[Records from a dataset]

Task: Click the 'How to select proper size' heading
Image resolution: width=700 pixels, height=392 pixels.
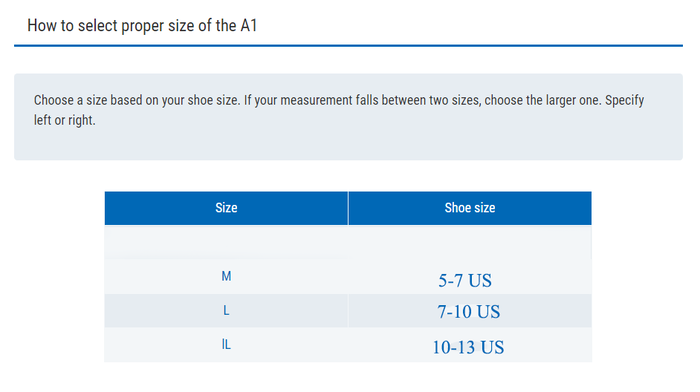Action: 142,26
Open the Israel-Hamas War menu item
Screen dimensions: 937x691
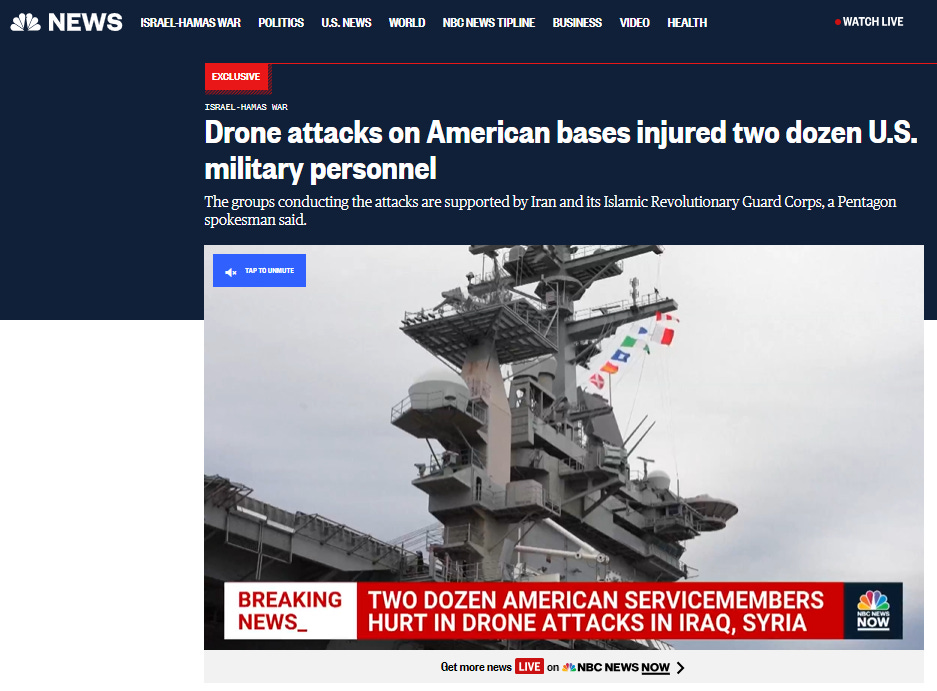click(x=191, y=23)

_What is required_
Each record above is to be copied out exactly; its pictures are not.

_Your solution_
Task: Click the 'How to select proper size' heading
Image resolution: width=700 pixels, height=392 pixels.
Action: 142,26
Open the Israel-Hamas War menu item
Screen dimensions: 937x691
click(x=191, y=23)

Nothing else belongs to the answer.